Hypoxia is associated with a decrease of the expression of the polymeric Immunoglobulin Receptor in a model of human respiratory epithelium

Abstract

Secretion of immunoglobulin A (IgA) constitutes one of the frontline protection of the lung against inhaled pathogens. IgA is actively transported from the basolateral pole up to the apical pole of epithelial cells by the polymeric Immunoglobulin Receptor (pIgR), where a cleavage releases IgA bound to the extracellular part of the receptor called secretory component (SC). Little is known regarding IgA/pIgR regulation in the acute diseased lung. In particular, the regulation of the IgA system by hypoxia remains unexplored. The effects of hypoxia on broncho-epithelial cells were studied in a validated model of human respiratory epithelium reconstituted in vitro upon culture in air/liquid interface (ALI). After full differentiation, the cultured bronchial epithelia were submitted to 1% O2 in an hypoxic chamber for 12 days, upon resting or stimulated (IL-1β, IL-6, TNFα) conditions.
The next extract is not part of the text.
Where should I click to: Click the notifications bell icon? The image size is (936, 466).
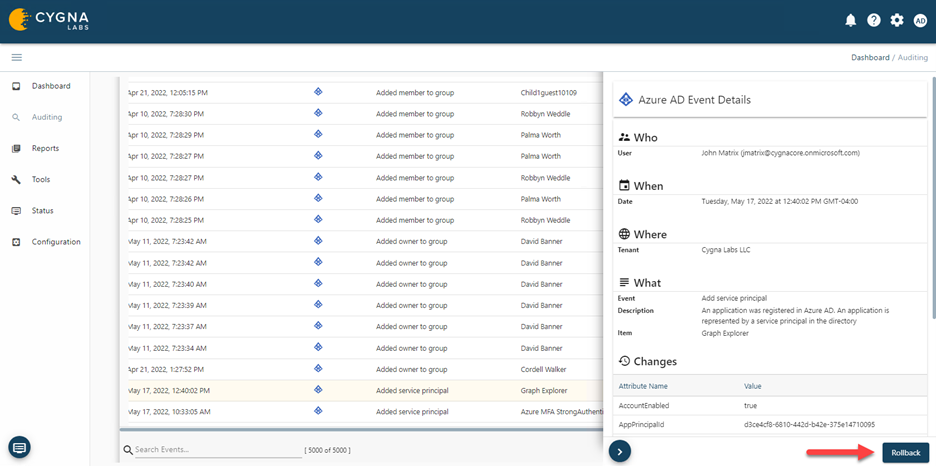click(x=851, y=20)
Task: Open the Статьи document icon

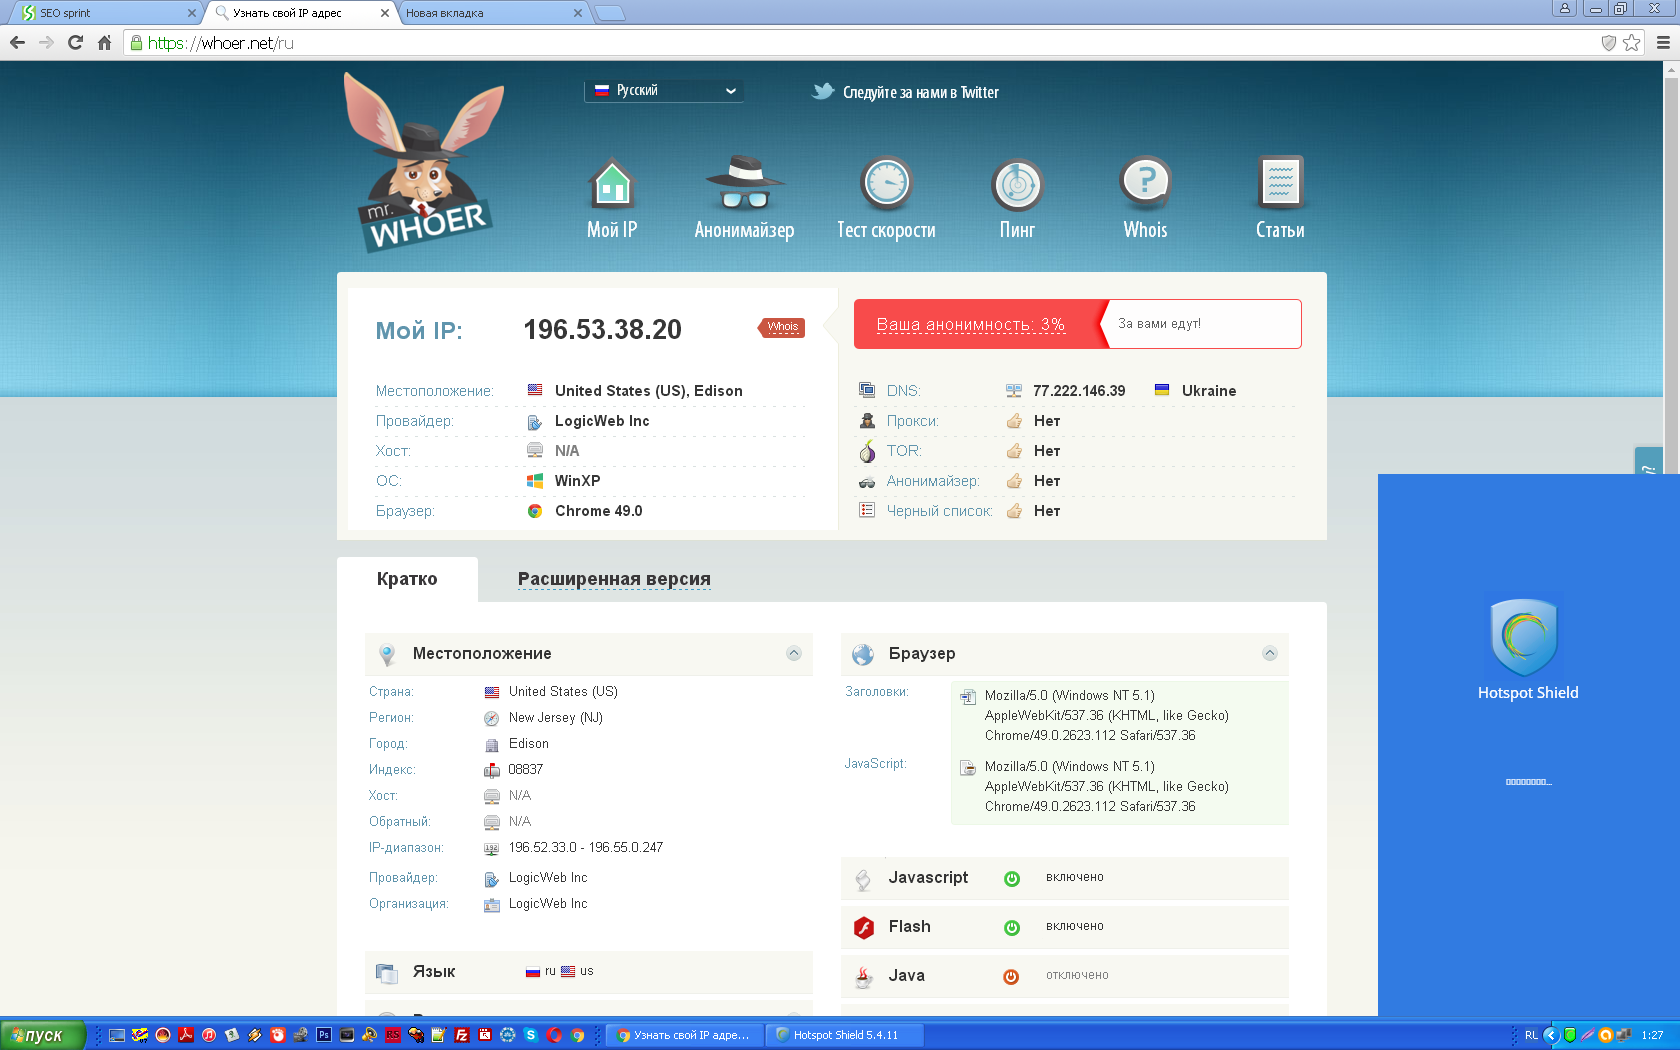Action: pos(1280,183)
In fully ALI-differentiated cultures from 15 control subjects, hypoxia induced a significant decrease of pIgR expression (Western Blot, p = 0.0017), SC release in the apical washes (ELISA, 620 ± 797 ng/ml vs 4145 ± 4178 ng/ml) and pIgR mRNA relative expression (qPCR, p = 0.031), irrespectively of inflammatory cytokines. In addition, hypoxia also induced a dedifferentiation as evidenced by cell morphology and epithelial-to-mesenchymal transition (EMT) signatures, including decreased E-cadherin expression (WB, p = 0.016). In addition, pharmacological stabilization of HIF-1α recapitulated these features. In a model of reconstituted human airway epithelium, hypoxia alters pIgR expression and cell differentiation, and this probably occurs through the HIF-1α pathway.